> _Set problem_
Copy the passage on Level 1 and Level 2 fair value instruments below word for word, in full.
------ Text
Level 1 instruments represent quoted prices in active markets. Therefore, determining fair value for Level 1 instruments does not require significant management judgment, and the estimation is not difficult. Level 2 instruments include observable inputs other than Level 1 prices, such as quoted prices for identical instruments in markets with insufficient volume or infrequent transactions (less active markets), issuer credit ratings, non-binding market consensus prices that can be corroborated with observable market data, model-derived valuations in which all significant inputs are observable or can be derived principally from or corroborated with observable market data for substantially the full term of the assets or liabilities, or quoted prices for similar assets or liabilities. These Level 2 instruments require more management judgment and subjectivity compared to Level 1 instruments, including:
† Determining which instruments are most similar to the instrument being priced requires management to identify a sample of similar securities based on the coupon rates, maturity, issuer, credit rating, and instrument type, and subjectively select an individual security or multiple securities that are deemed most similar to the security being priced.
------------
------ Entries shown
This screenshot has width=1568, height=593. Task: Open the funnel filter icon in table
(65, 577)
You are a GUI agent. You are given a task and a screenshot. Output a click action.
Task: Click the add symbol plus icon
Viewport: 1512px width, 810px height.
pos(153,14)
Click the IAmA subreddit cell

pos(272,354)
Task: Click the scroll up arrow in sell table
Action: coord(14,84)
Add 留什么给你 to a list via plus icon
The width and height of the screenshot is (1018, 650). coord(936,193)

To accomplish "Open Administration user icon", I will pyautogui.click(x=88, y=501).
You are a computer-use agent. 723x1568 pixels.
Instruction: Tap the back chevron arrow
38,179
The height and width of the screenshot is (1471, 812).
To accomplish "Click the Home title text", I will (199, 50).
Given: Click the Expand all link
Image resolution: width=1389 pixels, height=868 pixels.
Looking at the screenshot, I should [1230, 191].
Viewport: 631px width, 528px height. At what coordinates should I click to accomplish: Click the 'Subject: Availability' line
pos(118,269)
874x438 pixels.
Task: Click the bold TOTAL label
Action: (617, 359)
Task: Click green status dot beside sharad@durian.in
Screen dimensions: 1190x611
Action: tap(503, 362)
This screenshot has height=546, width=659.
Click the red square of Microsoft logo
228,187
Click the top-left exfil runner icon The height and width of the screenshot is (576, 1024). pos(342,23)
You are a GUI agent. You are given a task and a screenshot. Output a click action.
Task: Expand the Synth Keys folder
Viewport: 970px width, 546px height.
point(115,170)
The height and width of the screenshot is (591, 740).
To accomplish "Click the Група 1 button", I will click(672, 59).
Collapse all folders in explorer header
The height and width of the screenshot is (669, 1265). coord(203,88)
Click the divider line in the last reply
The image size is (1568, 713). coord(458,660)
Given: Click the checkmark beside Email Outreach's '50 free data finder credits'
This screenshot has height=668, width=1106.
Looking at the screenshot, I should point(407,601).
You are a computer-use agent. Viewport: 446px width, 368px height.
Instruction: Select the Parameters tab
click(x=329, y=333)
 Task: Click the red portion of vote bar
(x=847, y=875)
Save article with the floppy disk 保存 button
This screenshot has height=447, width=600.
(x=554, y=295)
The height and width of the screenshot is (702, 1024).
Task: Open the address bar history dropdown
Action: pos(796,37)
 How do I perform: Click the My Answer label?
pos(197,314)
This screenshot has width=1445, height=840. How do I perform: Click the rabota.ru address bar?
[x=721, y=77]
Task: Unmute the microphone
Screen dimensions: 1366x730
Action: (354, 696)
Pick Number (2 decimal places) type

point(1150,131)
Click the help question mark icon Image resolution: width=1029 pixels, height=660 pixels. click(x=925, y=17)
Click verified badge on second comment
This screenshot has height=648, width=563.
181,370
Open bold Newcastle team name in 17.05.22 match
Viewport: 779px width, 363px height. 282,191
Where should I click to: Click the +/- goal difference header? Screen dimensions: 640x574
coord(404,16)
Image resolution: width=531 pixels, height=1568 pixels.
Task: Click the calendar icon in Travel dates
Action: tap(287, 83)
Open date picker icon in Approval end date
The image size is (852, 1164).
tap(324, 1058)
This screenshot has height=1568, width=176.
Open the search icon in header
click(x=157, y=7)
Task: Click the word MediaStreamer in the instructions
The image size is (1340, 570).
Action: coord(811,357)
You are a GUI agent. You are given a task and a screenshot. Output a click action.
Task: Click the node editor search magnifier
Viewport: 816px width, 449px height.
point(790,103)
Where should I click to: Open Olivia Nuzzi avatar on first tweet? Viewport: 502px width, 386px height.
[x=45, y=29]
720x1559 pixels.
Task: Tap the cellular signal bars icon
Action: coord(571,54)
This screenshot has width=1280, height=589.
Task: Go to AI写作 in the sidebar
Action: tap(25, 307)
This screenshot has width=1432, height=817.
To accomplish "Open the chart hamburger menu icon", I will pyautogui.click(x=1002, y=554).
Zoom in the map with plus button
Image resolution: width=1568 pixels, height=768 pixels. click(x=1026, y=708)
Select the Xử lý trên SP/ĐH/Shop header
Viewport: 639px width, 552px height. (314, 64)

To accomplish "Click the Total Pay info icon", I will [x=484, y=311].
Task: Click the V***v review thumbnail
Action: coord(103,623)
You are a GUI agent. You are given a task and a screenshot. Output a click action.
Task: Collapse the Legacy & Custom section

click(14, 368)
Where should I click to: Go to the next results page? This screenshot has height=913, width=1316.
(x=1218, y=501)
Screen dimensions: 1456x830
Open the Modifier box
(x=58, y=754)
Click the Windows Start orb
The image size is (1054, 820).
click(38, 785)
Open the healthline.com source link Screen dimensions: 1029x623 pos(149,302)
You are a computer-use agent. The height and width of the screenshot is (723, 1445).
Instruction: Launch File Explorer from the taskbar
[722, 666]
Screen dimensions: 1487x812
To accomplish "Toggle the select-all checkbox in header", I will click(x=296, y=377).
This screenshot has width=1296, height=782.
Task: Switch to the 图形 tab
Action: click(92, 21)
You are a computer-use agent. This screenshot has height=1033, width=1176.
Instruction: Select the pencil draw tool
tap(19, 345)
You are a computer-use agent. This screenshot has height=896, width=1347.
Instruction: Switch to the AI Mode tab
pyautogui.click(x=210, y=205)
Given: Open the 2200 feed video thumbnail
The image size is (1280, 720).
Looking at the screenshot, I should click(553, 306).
------------
> _Full answer_
Level 1 instruments represent quoted prices in active markets. Therefore, determining fair value for Level 1 instruments does not require significant management judgment, and the estimation is not difficult. Level 2 instruments include observable inputs other than Level 1 prices, such as quoted prices for identical instruments in markets with insufficient volume or infrequent transactions (less active markets), issuer credit ratings, non-binding market consensus prices that can be corroborated with observable market data, model-derived valuations in which all significant inputs are observable or can be derived principally from or corroborated with observable market data for substantially the full term of the assets or liabilities, or quoted prices for similar assets or liabilities. These Level 2 instruments require more management judgment and subjectivity compared to Level 1 instruments, including:
† Determining which instruments are most similar to the instrument being priced requires management to identify a sample of similar securities based on the coupon rates, maturity, issuer, credit rating, and instrument type, and subjectively select an individual security or multiple securities that are deemed most similar to the security being priced.